WRITTEN PROBLEM — Collect every line from the items below that contains the word "height", counting only matches with the same case.

DATA FOR THE TASK —

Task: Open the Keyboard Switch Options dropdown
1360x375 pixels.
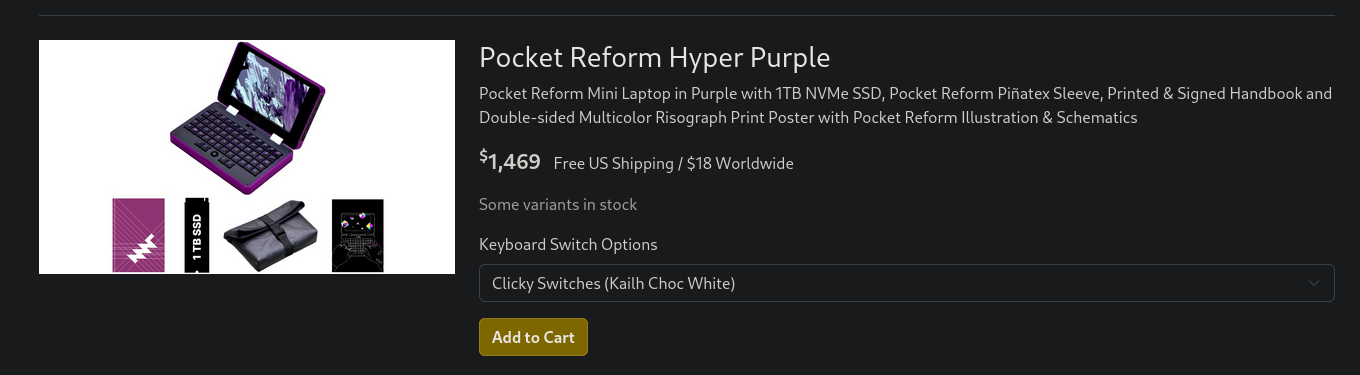Action: click(906, 283)
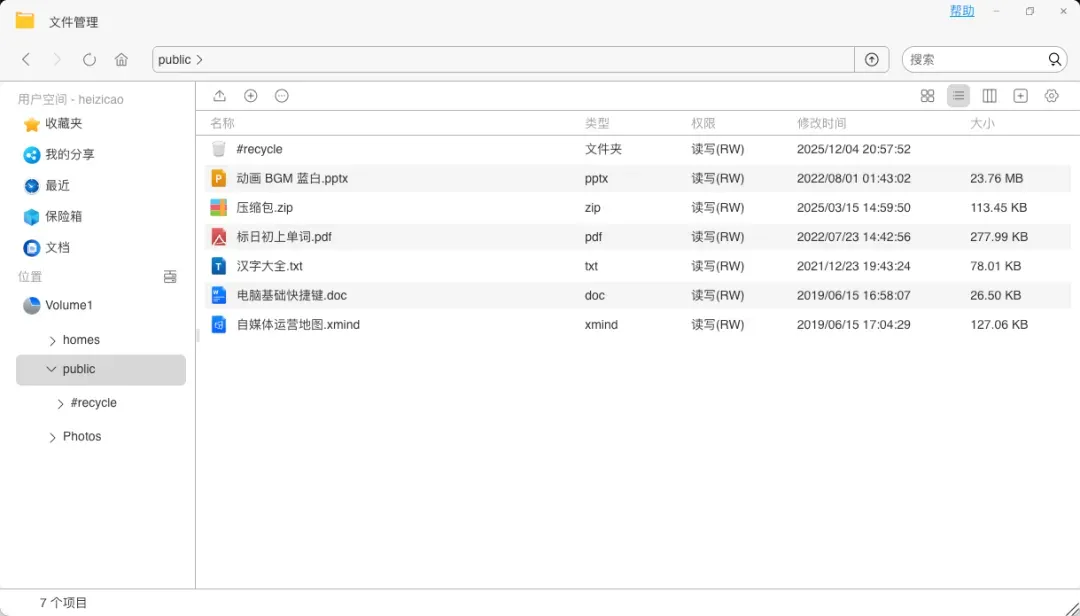Switch to list view layout

[958, 96]
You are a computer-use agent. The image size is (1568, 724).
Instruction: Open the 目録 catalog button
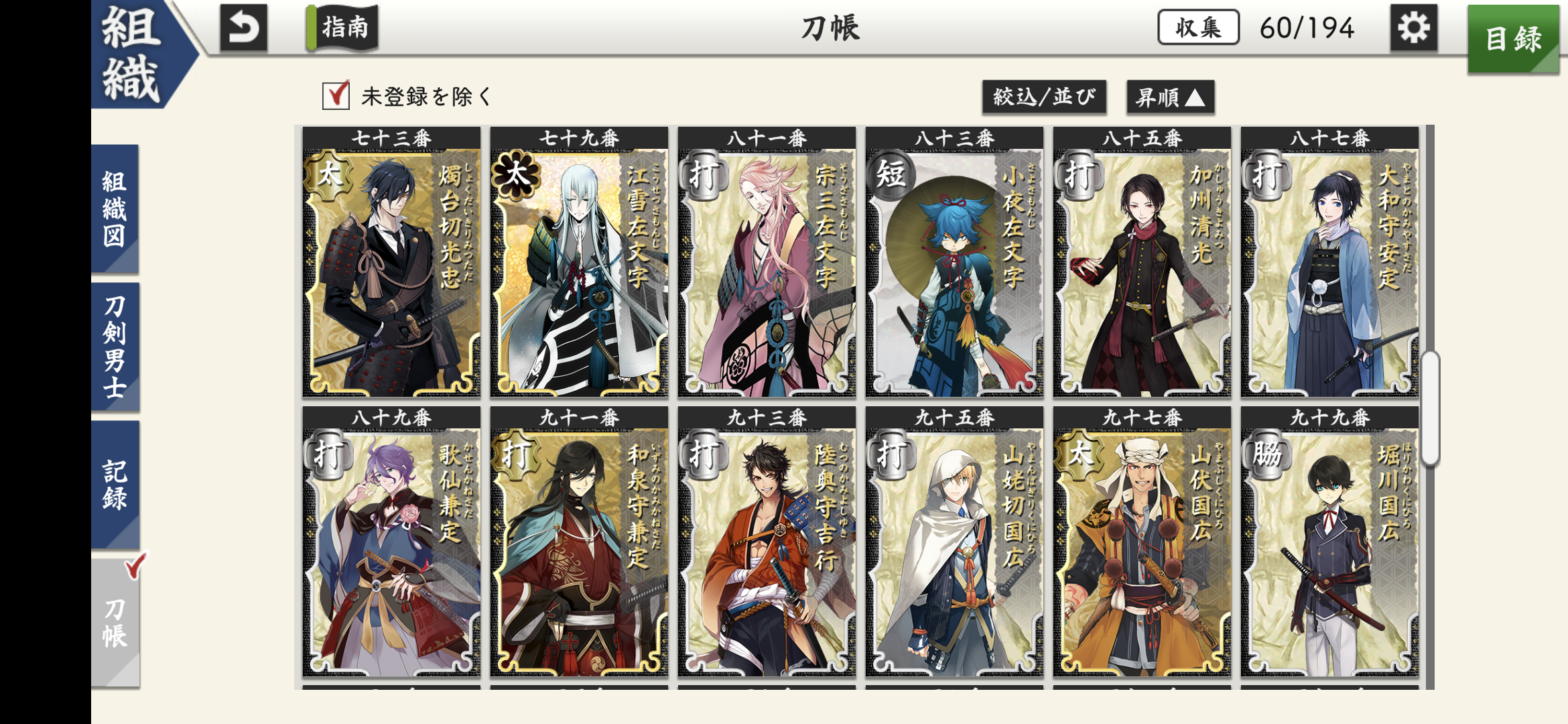point(1513,39)
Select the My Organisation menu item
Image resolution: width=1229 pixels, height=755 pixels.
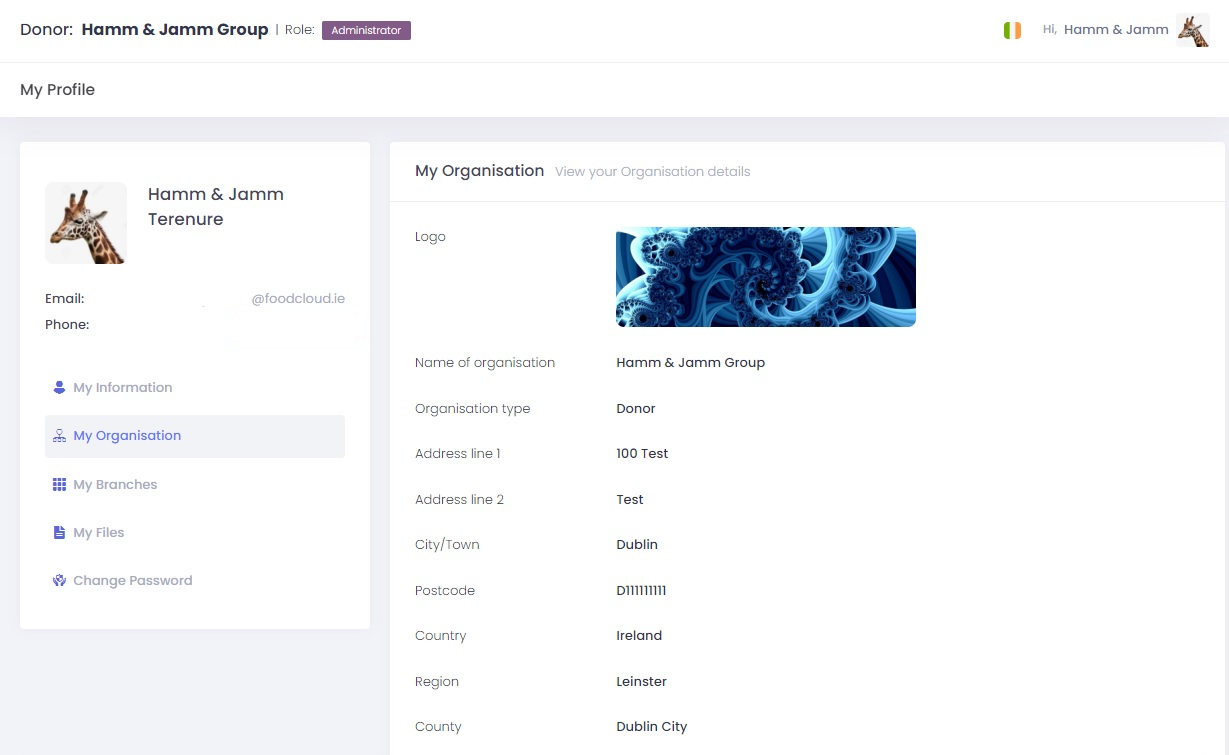(x=127, y=436)
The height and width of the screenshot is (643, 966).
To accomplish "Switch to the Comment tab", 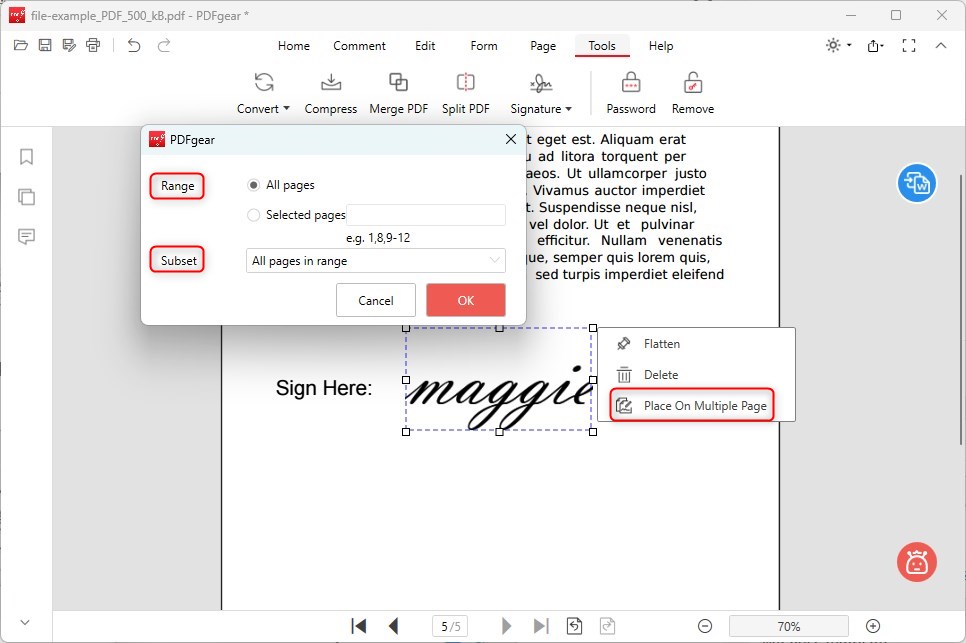I will (x=359, y=45).
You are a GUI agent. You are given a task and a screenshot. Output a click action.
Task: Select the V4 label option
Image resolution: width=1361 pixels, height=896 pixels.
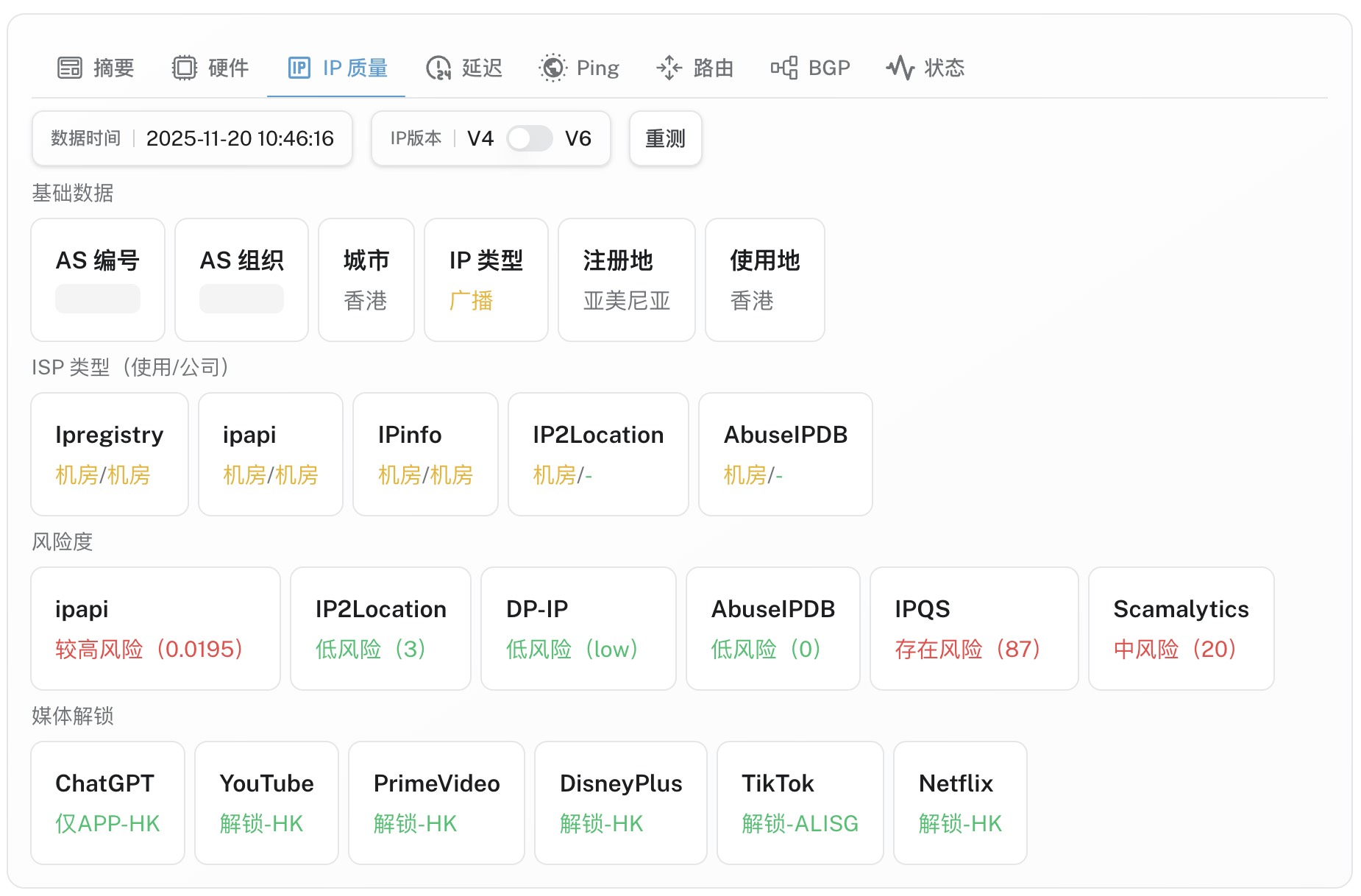pyautogui.click(x=480, y=138)
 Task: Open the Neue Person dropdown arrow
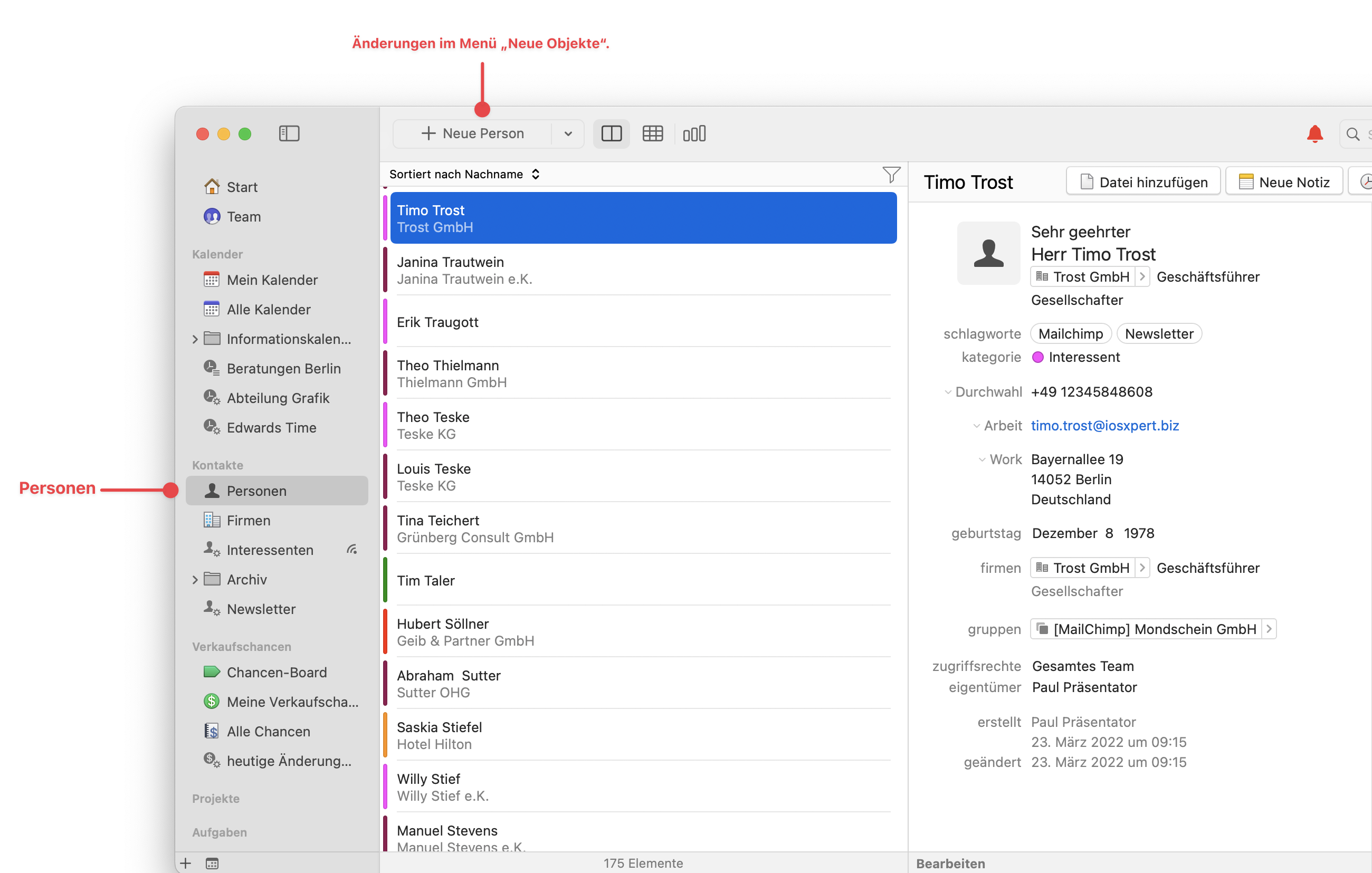[567, 134]
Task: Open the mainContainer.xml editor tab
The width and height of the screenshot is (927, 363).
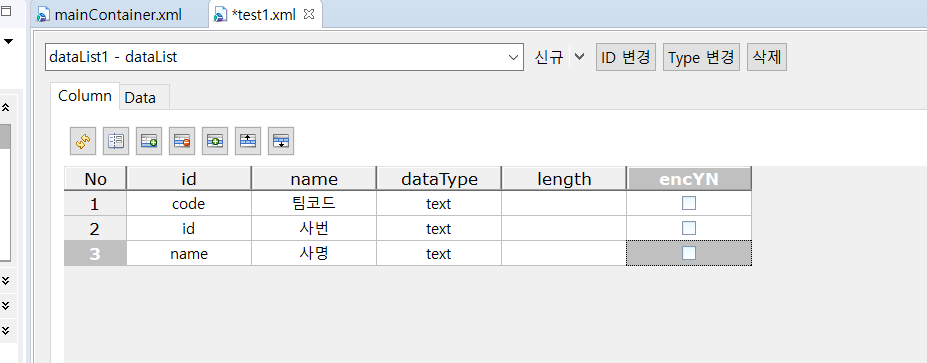Action: (110, 15)
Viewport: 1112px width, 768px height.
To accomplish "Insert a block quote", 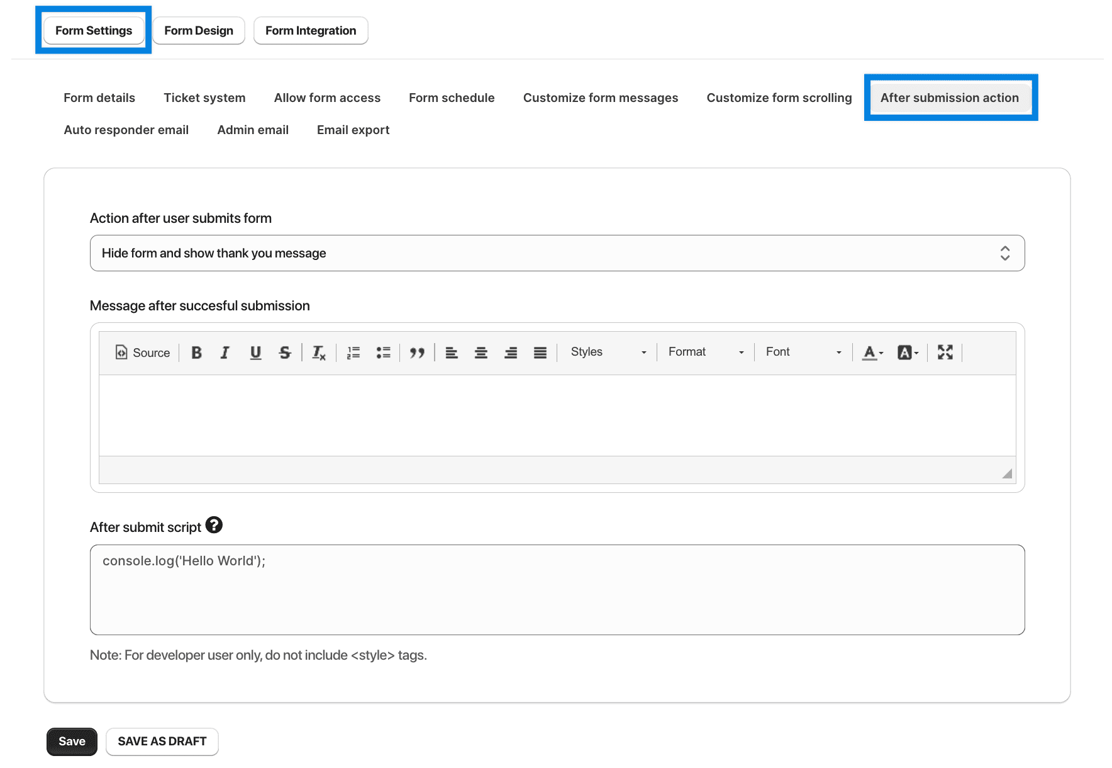I will (417, 352).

EXPECTED OUTPUT —
Image resolution: width=1229 pixels, height=755 pixels.
The height and width of the screenshot is (643, 966).
Image resolution: width=1361 pixels, height=896 pixels.
The width and height of the screenshot is (927, 363).
Viewport: 1112px width, 768px height.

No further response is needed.